9 de diciembre de 2017

Menos utopías y más posibilismo, por favor

Si por utopía se entiende la doctrina que, optimista en sus objetivos, se contempla como irrealizable a la hora de plantearse, yo no sólo soy utópico sino que además defiendo su formulación a nivel individual. Creo que el idealismo soñador, la búsqueda de lo mejor, aun sabiendo que no es posible alcanzar la meta, es un valor al que nadie debería renunciar. Mantiene a la persona en la búsqueda de la excelencia y por tanto en un esfuerzo continuado por alcanzar metas difíciles, cuando no imposibles. Nunca, por definición, se alcanza la utopía, pero en el intento se mejora.

Lo malo empieza cuando la utopía se mezcla con la cosa pública. Si la política es el arte de lo posible, las ensoñaciones utópicas no casan bien. Cuando se desciende al terreno de lo concreto, en el momento que llega la hora de buscar soluciones para todos, o al menos para un colectivo determinado, no son buenos los idealismos utópicos, no conviene fijar metas inalcanzables. Hay que pisar el terreno con firmeza, estudiar el entorno con sentido de la realidad y actuar en consecuencia. Y después hacer lo que se pueda, porque no siempre todo es posible. La utopía en estos casos suele convertirse en un gran fraude colectivo, en un embuste de proporciones colosales.

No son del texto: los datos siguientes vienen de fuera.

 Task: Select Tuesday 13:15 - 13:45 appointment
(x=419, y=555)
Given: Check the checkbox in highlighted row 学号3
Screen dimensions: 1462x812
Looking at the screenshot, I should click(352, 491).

En los tiempos que corren han aparecido a diestra y a siniestra y en el mundo entero movimientos idealistas, doctrinas basadas en la utopía, que con el señuelo de que no hay que renunciar a lo mejor olvidan por completo la realidad circundante. A mí estos doctrinarios me recuerdan a los predicadores religiosos que basan sus mensajes en la maldad del mundo, en la perversidad de los hombres, e invocan  la redención divina como única tabla de salvación en el mar de la ignominia.

En realidad estas doctrinas antiestablisment siempre han existido, no son nuevas; pero llama la atención que ahora, en pleno siglo XXI, reaparezcan con tanto vigor. Es como si de repente se hubiera descubierto que el mundo es imperfecto y para ponerlo en orden se decidiera arrasarlo todo y construir de nuevo sobre las cenizas del anterior. A mí me sorprende tanta ingenuidad, no en los que defienden estas teorías, que saben muy bien lo que hacen, sino en sus ilusos seguidores.

Estos movimientos utópicos se dan en la derecha y en la izquierda, generalmente en sus extremos, que según dicen las malas lenguas se rozan con empatía. Se observa en los dos lados del espectro una pérdida del sentido de la realidad, cierta proyección de objetivos inalcanzables, la formulación en definitiva de teorías utópicas para resolver los problemas sociales. Un gran estruendo “contra”, sin contraposición de soluciones concretas.

Si nos fijamos bien, esa utopía llevada a la política no es otra cosa que lo que ahora algunos llaman populismo, sustantivo al que yo añadiría, sin morderme la lengua como debiera, el adjetivo de demagógico.